Abstract

Study Objective: Submucosal leiomyoma commonly causes abnormal uterine bleeding, menstrual abnormalities and infertility and is usually treated by hysteroscopy. However, not all submucosal leiomyomas can be treated by hysteroscopy; patients with high- scoring submucosal leiomyoma must undergo transabdominal myomectomy to preserve their uterus. Design: Premenopausal women with symptomatic uterine submucosal leiomyoma were included in this study. The pre- and postoperative myoma volumes were measured by 3D ultrasonography. The effect of symptoms on health-related quality of life (HRQL) was assessed using the Uterine Fibroids Symptom and Quality of Life questionnaire. Setting: Observational study. Patients: Premenopausal women with symptomatic leiomyoma. Intervention: myolysis with radiofrequency. Measurements and Main Results: Submucosal leiomyoma volume reduction rate was 75.5% ± 14.1% and 80.7 ± 22.1% 3 and 6 months after surgery, respectively. No differences were seen in the volume reduction rate according to the preoperative grade of leiomyoma.
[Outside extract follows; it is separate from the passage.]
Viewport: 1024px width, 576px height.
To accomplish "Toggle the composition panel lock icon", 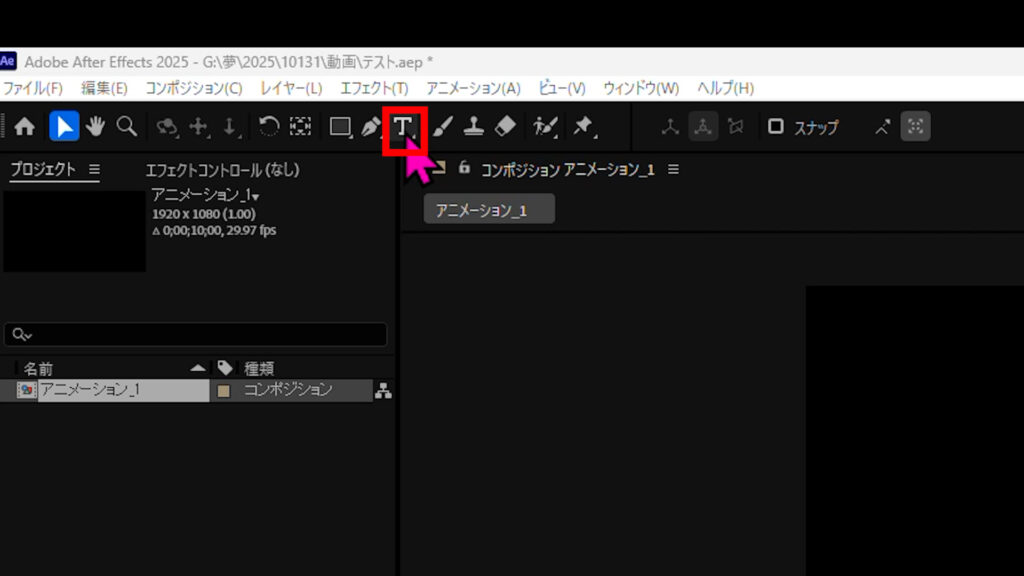I will 464,168.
Symptom scores and HRQL scores showed improvements 18 months after surgery with no differences between grades. Penetration/burn injuries of the bowel or bladder, sepsis, shock, embolism and peritonitis were not reported. Conclusion: Transvaginal RF thermal ablation is a good treatment method for symptomatic submucosal leiomyoma, especially for patients with a high leiomyoma grade and when there is no choice for treatment except hysterectomy or hysterotomy.